The assignment for this week says to create an epic Disaster Recovery Plan. The list of features is not very useful because it asks for complete works of fiction based on the hypothetical employees of the enterprise whose plan you are writing.

In ITS 4350, we saw some relevant statistics:

  • 90% of companies having a data center disruption lasting 10 days or more go into bankruptcy
  • 40% of companies that have disasters never reopen
  • 30% of companies that have disasters fail within two years

The three statistics above should tell you to have a plan in place that will not let the disaster close your company.

It often helps people to deal with a problem if they can break the problem into smaller pieces. I think this is why there are so many subset discussions in IT. Consider two classification schemes regarding disasters:

  • natural disaster or man-made disaster - Is the disaster caused by nature, or by an act of a human being? Most disasters commonly listed in texts are clearly natural (e.g. earthquake, tornado, tsunami) while others require more detail to determine their class. Can a fire be caused by a person? How about a flood? How about other kinds of mayhem? (Cue video...)

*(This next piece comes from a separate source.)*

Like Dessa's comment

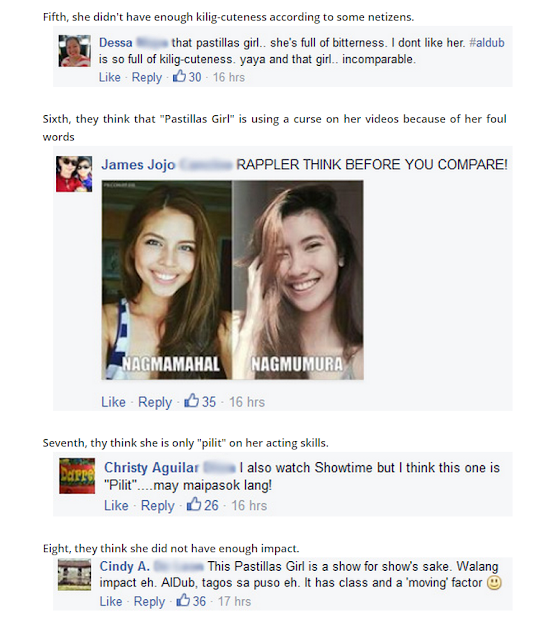tap(110, 77)
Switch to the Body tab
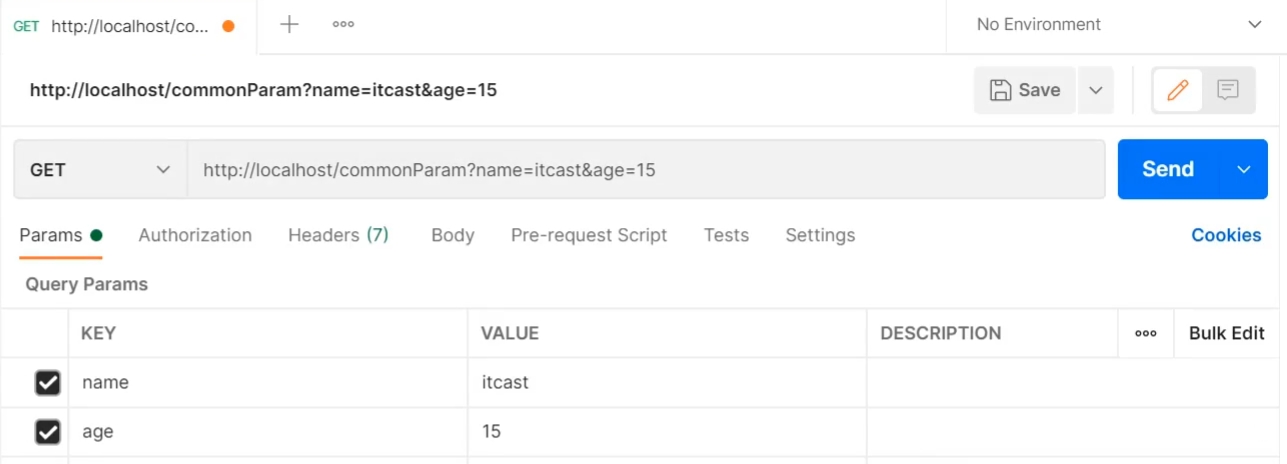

    Mayhem comes in both classifications: natural and man-made. The question is what do we do to avoid or minimize the mayhem?
  • The other point of view is time based. Does the disaster have a rapid onset or a slow onset? Is it more like a storm or more like global warming? Do we learn from Italy and China, or do we wait for it to be in our town?

What should be crossing your mind now is why the category you place a disaster in should matter? Are the plans in the red books or the blue books depending on the classification? If that is how your organization works, go for it. The rest of us are going to the next topic.

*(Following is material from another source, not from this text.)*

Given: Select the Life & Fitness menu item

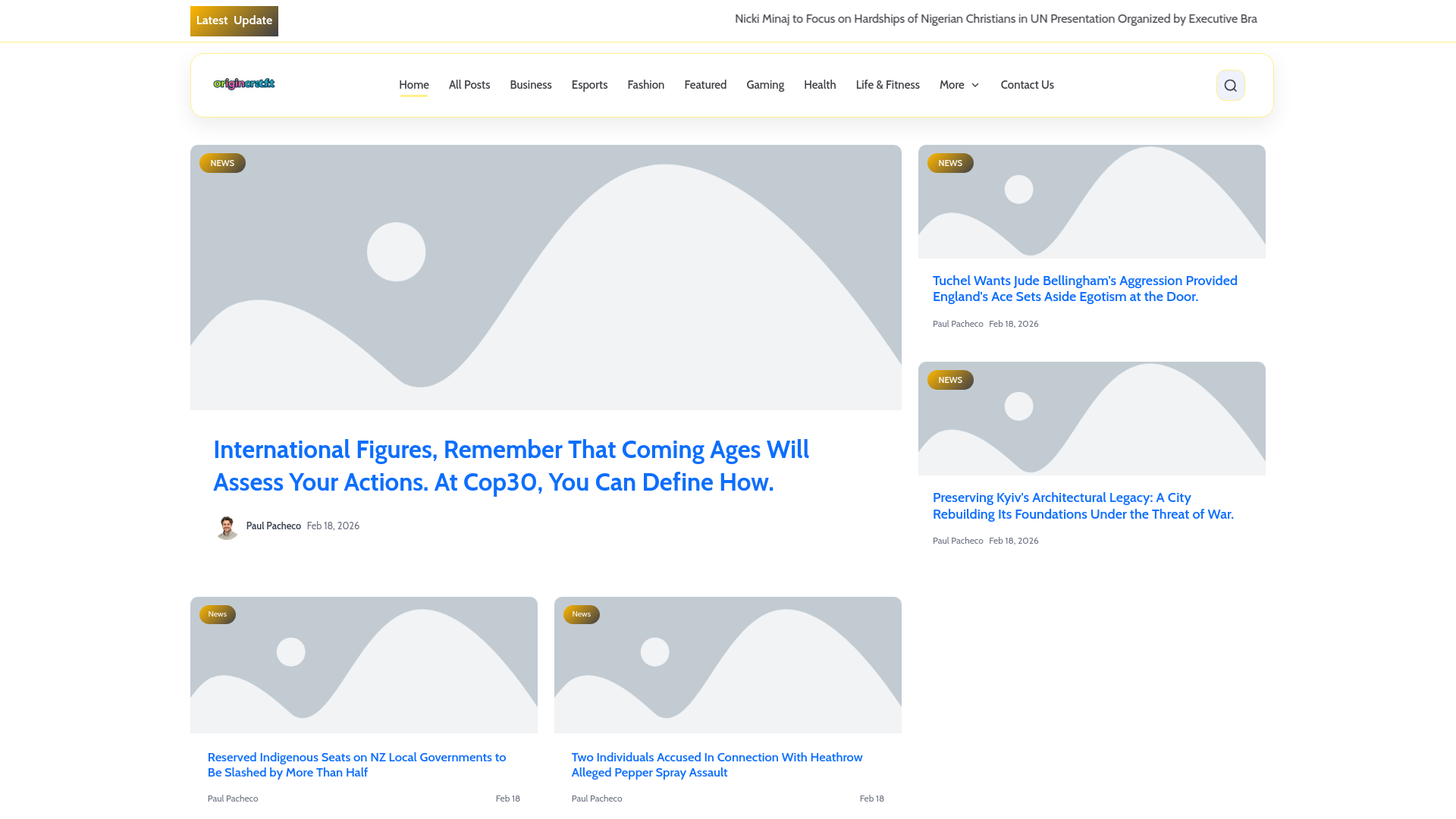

The course planners seem to think we should form a team for Disaster Recovery, and assign duties to each position or role. In a small company, you should expect that many things are done by a handful of people, and this is so on each team in a large company. You should form a group to handle the concerns of each item in your BIA, since those are the elements that you decided were important at the beginning of the planning process. If you need a separate group for each BIA element, you probably have a very complex organization. If one team can do the whole thing, good for them. You are better served if all the teams (however many there are) cooperate and communicate their intentions to each other. They are all building (or rebuilding) the same company. Management oversight should be quite thorough because the end result of this process is our new, improved organization.

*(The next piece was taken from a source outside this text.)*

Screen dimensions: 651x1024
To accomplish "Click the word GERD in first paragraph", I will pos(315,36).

A formal guide to DRPs can be found in NIST SP 800-34, Revision 1. Get support to make the plan, consult the BIA, propose and add controls to reduce the need for the plan, plan to service the disaster, write out the plan (Duh?), test the plan, then review and maintain the plan. Familiar enough?

  • Know your environment
  • Know your systems
  • Know when something doesn't look or act right
  • Know how to diagnose

 

Assignments

  1. Complete the assignment made in this module, including all features needed for your draft version.
  2. Review notes from previous classes.